La confiance, Nathalie, elle, confie l’avoir perdue "avec la vie". Travailler en groupe lui permet de retisser du lien. "C’est une sorte de deuxième famille. Un petit cocon, un espace où on se sent protégée, alors qu’à l’extérieur, on est vulnérable à tellement de choses. Le groupe prend soin de vous, dans des situations où vous n’êtes plus capable de prendre soin de vous-même. On a vécu plus ou moins des choses similaires, on partage."
Des violences courantes, aucun milieu épargné
Ces situations de violences conjugales ne sont l’apanage d’aucune classe sociale : "On a tous les milieux, tous les âges, toutes les configurations possibles. Dernièrement on a eu une femme médecin, par exemple. On a des travailleurs sociaux, des personnes de milieux sociaux plus modestes (où se rajoute, en plus de la question de la violence, la question de la difficulté sociale), des vous, des moi, des madame tout le monde qui sont avec des monsieur tout le monde. On a des jeunes de 18/20 ans et puis des dames de plus de 80 ans", rappelle Anne Joseleau.
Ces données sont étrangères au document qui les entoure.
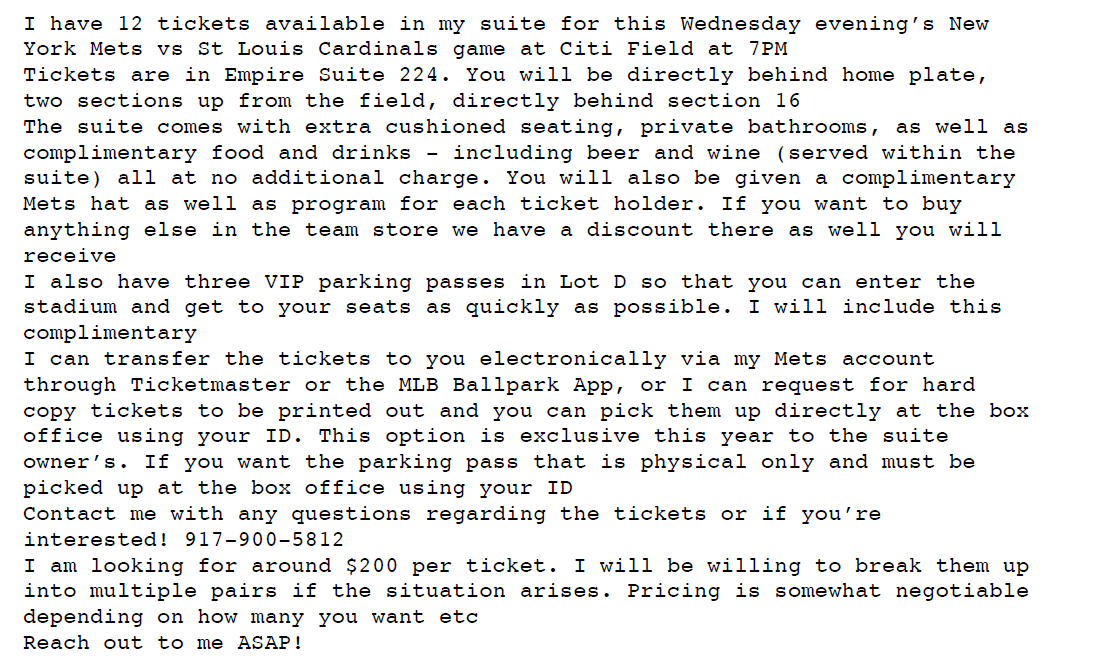Click "ASAP!" in the last line

271,642
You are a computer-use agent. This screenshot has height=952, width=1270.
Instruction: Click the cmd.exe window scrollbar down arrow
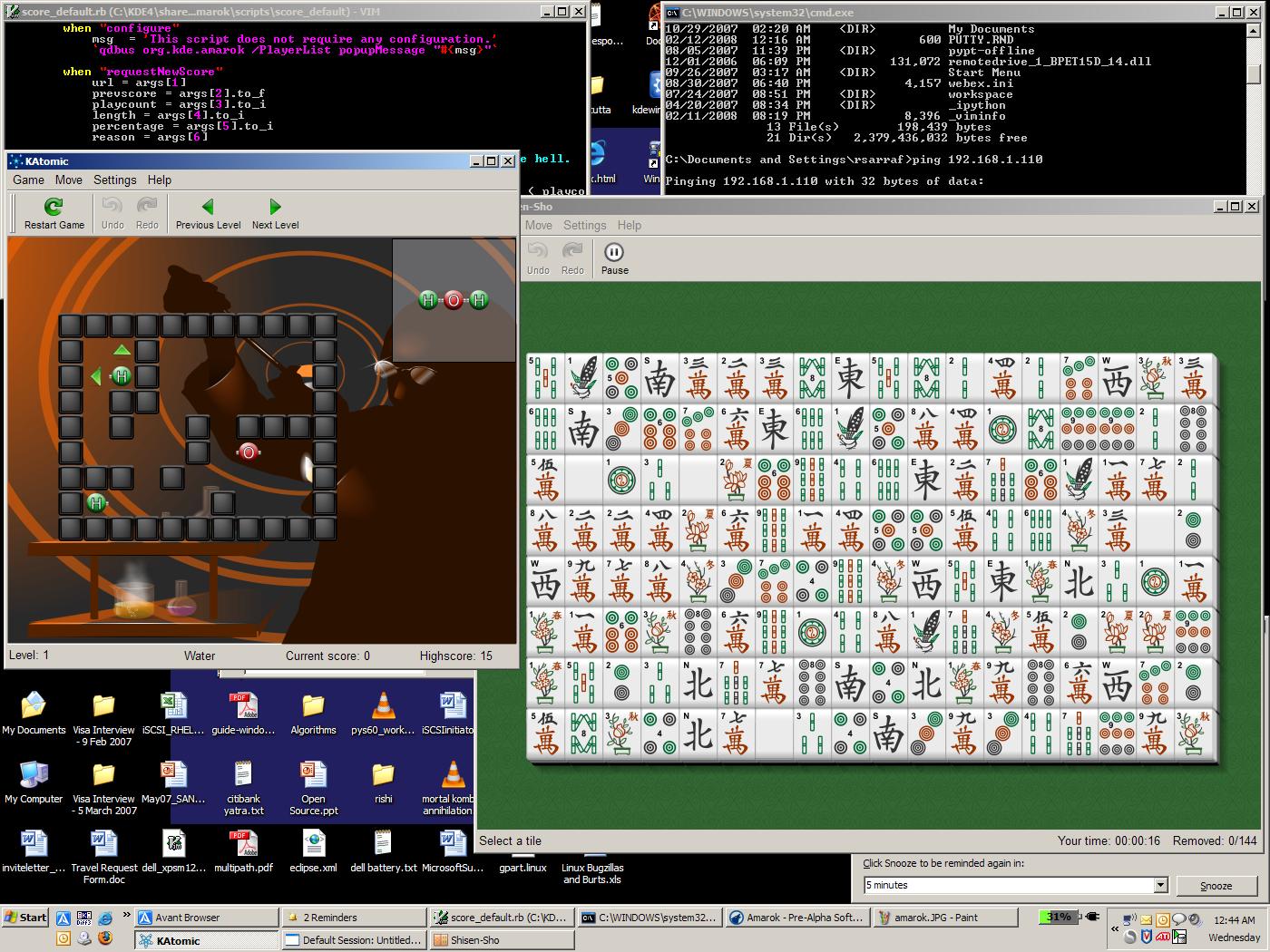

Beaucoup de monde, donc. C’est ce qui a impressionné Cécile Hilal, la nouvelle secrétaire de l’association, quand elle est arrivée il y a un mois et demi. "Ce qui m’a étonnée surtout, c’est le nombre de coups de fils de personnes qui appellent pour la première fois. Il y a des tas de nouveaux cas, juste sur le département de la Côte d'Or, je ne pensais pas que c’était à ce point-là." Toute la journée, elle répond aux femmes, les oriente, prend des rendez-vous avec les psychologues et les travailleurs sociaux. Souvent aussi, elle rappelle les heures et les jours des entretiens déjà calés. "Elles sont dans une période où les choses sont un peu confuses", comprend la nouvelle employée, qui fait face aussi, bien sûr, à des appels d’urgence. "J’ai eu une femme qui était enfermée dans sa chambre, qui venait de subir des coups. Là, on a appelé l’assistante sociale de la gendarmerie, parce qu’elle avait déjà appelé les gendarmes. Ils avaient dit qu’ils ne pouvaient pas se déplacer parce que c’était dans le cadre du couple et que ça ne les regardait pas."
Entre situations d’urgence et travail au long cours, l’association Solidarité femmes combat les violences conjugales depuis 35 ans, en prenant en compte les difficultés et contradictions. À l’image d’Agnès, dans son nouveau studio sécurisé, loin de son conjoint. Soulagée mais anxieuse. "Je m’inquiète un peu quand même, est-ce qu’il va arriver à se débrouiller tout seul sans moi ?"
* Le 3919 - Violences Femmes Info. Numéro d’écoute national destiné aux femmes victimes de violences, à leur entourage et aux professionnels concernés. Appel anonyme et gratuit 7 jours sur 7, de 9h à 22h du lundi au vendredi et de 9h à 18h les samedi, dimanche et jours fériés.